En el otoño de 1838, el general carlista Ramón Cabrera determinó reorganizar sus ejércitos en dos puestos del Jalón: Épila y Calatayud. Y su comandante Llagostera tomaría la villa a partir del 6 de octubre. Este, un día después y domingo, atacó e incendió Urrea de Jalón en plenas fiestas del Rosario con un balance de 9 muertos. En Épila, los carlistas estuvieron unos cuantos días y exigieron al ayuntamiento un tributo de 40.000 reales de vellón. Las paupérrimas arcas municipales, tan agobiadas por tanta contribución de guerra, no pudieron llegar más que a la mitad de las pretensiones de los rebeldes.

Sabemos de la solución: dos miembros del ayuntamiento (Pedro Jimeno y Ramón Ruiz), y dos vecinos pudientes (Pedro Escuer y ¡otra vez!, Celestino Felipe) serían llevados a la turolense Híjar en condición de rehenes y obligados a saldar la deuda del ayuntamiento con 5.000 reales cada uno de su patrimonio. Al final de la guerra, en 23 de julio de 1839, los encontramos demandando la devolución de su dinero por salvar al pueblo. Y no terminaría 1838 sin que los epilenses supieran de los 18 muertos habidos en Urrea de Jalón poco antes de Navidad por el mismo Llagostera. Al año siguiente de 1839, Épila sufriría dos significadas embestidas carlistas. Una, el 26 de abril por el cabecilla Martín Tiestos; y otra, el 9 de junio bajo Bernabéu. De nuevo las consabidas represiones: saqueos, robos (sobre todo de caballos), secuestros y gravámenes de dinero que hacia las turolenses Mirambel o Castellote tenían su destino final.

El 31 de agosto de 1839 tenía lugar el conocido Abrazo de Vergara entre el general cristino Espartero y el carlista Maroto. Isabel II sería la reina de España. Épila y el Jalón respiraron al fin. Mas, Épila quedó extenuada en todos los sentidos: económicamente, la Diputación Provincial la exprimió con tres contribuciones extraordinarias (años 1837,1838 y 1839) y los carlistas con inesperadas, ¡pero periódicas!, tributaciones; materialmente, los constantes saqueos e incendios hicieron mella en la actividad económica y en el urbanismo de la villa; y, lo que es más importante, humana y moralmente el pueblo se encontraba dividido, pues partidarios de ambos bandos habían perdido familiares y amigos.
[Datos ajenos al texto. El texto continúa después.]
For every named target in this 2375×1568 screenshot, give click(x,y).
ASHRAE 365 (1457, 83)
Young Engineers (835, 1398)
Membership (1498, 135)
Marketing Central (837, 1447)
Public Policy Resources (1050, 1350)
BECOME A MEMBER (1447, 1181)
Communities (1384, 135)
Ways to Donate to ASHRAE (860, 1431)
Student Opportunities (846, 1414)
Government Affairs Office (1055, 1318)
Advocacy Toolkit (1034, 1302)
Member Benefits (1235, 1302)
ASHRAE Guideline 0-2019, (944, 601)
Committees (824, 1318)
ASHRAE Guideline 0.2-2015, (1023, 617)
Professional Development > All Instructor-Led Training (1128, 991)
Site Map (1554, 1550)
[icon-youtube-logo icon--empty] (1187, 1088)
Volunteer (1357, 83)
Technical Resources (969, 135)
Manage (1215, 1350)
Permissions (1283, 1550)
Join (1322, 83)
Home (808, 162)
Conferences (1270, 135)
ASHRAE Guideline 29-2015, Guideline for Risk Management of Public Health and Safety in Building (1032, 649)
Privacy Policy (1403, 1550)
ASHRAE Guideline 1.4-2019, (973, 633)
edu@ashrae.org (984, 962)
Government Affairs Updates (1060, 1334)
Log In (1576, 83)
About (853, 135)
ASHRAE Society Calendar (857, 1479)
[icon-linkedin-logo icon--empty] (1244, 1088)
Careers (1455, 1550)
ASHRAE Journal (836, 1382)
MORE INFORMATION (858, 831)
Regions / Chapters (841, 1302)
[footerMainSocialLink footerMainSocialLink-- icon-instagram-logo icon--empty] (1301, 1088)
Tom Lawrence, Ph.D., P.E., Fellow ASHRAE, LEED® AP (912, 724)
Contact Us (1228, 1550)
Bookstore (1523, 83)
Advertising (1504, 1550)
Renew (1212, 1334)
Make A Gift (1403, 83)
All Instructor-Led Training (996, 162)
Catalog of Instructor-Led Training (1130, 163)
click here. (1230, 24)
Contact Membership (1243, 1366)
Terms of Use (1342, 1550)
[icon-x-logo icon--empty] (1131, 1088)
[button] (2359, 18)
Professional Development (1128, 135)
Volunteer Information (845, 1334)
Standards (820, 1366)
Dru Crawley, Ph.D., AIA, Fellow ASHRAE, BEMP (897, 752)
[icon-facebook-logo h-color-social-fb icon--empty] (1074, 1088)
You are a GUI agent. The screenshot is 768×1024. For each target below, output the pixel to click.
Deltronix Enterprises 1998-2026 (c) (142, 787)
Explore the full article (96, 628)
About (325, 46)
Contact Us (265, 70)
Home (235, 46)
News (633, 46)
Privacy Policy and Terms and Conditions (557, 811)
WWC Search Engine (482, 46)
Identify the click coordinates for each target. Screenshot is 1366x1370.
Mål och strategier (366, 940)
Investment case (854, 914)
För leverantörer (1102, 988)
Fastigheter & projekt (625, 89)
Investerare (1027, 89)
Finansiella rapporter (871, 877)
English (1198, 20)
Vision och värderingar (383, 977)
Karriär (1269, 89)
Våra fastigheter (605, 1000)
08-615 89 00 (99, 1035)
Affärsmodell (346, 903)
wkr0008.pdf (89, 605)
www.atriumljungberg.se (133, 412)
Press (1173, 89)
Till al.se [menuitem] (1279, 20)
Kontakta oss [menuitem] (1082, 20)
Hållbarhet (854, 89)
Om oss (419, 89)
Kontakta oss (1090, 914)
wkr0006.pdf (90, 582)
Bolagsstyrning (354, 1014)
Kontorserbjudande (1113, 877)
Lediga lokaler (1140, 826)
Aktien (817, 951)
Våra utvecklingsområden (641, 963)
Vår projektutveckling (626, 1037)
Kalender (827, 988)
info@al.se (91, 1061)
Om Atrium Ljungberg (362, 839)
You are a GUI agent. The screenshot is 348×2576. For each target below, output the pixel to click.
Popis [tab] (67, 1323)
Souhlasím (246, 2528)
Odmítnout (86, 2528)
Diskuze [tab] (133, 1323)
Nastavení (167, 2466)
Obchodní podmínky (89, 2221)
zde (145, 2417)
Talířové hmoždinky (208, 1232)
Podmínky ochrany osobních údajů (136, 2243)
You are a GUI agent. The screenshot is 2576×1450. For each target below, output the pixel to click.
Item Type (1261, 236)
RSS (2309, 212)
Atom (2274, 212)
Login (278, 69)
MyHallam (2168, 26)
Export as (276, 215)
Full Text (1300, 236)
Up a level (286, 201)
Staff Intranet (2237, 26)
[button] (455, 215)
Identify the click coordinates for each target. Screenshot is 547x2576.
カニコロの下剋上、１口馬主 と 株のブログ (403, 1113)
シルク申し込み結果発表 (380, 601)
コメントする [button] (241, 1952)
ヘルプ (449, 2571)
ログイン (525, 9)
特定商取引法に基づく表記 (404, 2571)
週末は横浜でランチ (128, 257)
Todo estaba por hacer. La ley de indultos, sobre todo a partir del 5 de octubre de 1839, fue acogida por 46 epilenses enrolados en las filas defensoras de don Carlos. En otros muchos casos se dio la paradoja que al poco de pertenecer a las partidas carlistas, diversos vecinos de Épila vieron rápidamente que estaban en la facción equivocada y optaron por volver a casa sin más burocracias. Pero lo más importante había llegado: el final de la guerra.